Look through the material for lines with the word "agent", and copy each one.

INPUT FOR THIS TASK
***

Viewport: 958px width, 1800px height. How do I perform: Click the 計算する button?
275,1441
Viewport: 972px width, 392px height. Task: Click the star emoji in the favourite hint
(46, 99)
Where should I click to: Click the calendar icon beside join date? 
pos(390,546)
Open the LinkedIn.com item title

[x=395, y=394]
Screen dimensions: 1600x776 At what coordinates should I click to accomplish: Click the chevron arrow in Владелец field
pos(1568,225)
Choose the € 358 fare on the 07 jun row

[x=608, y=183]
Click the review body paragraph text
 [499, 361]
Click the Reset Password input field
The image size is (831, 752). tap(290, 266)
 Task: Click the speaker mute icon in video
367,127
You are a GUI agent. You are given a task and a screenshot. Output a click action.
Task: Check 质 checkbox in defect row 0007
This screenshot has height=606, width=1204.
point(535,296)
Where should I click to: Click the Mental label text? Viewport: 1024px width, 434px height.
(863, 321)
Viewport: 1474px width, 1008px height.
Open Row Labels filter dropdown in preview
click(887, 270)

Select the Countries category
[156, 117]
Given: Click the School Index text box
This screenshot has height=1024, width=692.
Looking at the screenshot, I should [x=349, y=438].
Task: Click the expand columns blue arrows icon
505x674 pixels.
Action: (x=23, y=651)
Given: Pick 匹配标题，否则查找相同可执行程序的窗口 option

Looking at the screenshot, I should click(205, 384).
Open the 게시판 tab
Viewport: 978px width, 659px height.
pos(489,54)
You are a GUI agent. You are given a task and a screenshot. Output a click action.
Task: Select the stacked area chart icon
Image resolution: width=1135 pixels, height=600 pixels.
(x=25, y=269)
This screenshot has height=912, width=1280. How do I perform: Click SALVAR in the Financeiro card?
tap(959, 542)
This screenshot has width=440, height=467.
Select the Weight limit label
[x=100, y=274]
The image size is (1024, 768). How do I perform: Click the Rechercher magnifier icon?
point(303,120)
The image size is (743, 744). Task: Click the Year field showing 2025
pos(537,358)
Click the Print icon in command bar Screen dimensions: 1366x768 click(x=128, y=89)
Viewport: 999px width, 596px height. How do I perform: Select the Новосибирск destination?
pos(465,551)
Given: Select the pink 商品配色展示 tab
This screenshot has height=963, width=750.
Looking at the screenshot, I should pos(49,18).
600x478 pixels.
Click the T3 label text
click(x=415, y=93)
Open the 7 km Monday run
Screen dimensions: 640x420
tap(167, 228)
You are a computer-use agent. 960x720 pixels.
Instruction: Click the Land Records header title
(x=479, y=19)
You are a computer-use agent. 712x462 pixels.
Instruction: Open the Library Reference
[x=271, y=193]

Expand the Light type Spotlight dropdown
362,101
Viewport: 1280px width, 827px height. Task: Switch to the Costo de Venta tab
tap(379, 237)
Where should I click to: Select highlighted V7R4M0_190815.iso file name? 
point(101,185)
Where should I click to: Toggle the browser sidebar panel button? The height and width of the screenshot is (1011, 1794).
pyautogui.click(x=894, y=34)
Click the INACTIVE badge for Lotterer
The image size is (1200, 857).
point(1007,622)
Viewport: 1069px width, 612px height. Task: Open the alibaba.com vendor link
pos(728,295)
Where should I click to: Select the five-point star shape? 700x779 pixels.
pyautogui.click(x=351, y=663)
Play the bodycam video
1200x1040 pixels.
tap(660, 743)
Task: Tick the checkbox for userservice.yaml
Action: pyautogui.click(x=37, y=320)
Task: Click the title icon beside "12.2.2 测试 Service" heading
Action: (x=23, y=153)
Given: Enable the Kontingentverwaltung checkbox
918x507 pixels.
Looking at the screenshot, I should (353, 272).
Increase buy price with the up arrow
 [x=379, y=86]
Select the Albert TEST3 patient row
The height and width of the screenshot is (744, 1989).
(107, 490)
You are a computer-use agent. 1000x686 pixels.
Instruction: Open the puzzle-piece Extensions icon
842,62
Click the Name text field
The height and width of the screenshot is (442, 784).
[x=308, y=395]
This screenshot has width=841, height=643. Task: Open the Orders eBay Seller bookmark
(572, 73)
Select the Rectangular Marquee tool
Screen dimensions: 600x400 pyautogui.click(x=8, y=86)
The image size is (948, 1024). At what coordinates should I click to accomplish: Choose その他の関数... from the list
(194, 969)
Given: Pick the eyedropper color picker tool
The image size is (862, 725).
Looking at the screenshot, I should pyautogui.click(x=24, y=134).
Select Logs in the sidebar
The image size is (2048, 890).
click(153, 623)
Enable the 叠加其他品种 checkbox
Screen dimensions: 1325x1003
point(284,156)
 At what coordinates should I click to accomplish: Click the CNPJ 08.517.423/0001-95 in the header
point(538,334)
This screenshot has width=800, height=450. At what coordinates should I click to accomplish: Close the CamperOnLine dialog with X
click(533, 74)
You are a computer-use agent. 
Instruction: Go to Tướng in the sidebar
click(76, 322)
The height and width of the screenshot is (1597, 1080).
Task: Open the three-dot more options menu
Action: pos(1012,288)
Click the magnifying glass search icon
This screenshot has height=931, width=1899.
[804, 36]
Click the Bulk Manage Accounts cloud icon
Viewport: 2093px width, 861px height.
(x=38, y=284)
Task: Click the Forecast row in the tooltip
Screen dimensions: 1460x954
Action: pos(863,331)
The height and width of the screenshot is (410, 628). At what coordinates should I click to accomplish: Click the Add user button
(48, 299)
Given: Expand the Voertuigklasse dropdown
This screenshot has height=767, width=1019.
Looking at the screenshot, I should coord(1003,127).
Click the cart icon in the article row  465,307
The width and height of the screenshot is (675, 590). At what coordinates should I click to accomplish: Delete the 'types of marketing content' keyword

***

ANSWER SPACE
You are a GUI agent. You are given a task and a screenshot. Output a click action.
You are a GUI agent. You are given a task and a screenshot. Output a click action.
You are a computer-use agent. 960x720 pixels.
You are a computer-use agent. 712x462 pixels.
You are a computer-use agent. 1000x686 pixels.
You are a computer-use agent. 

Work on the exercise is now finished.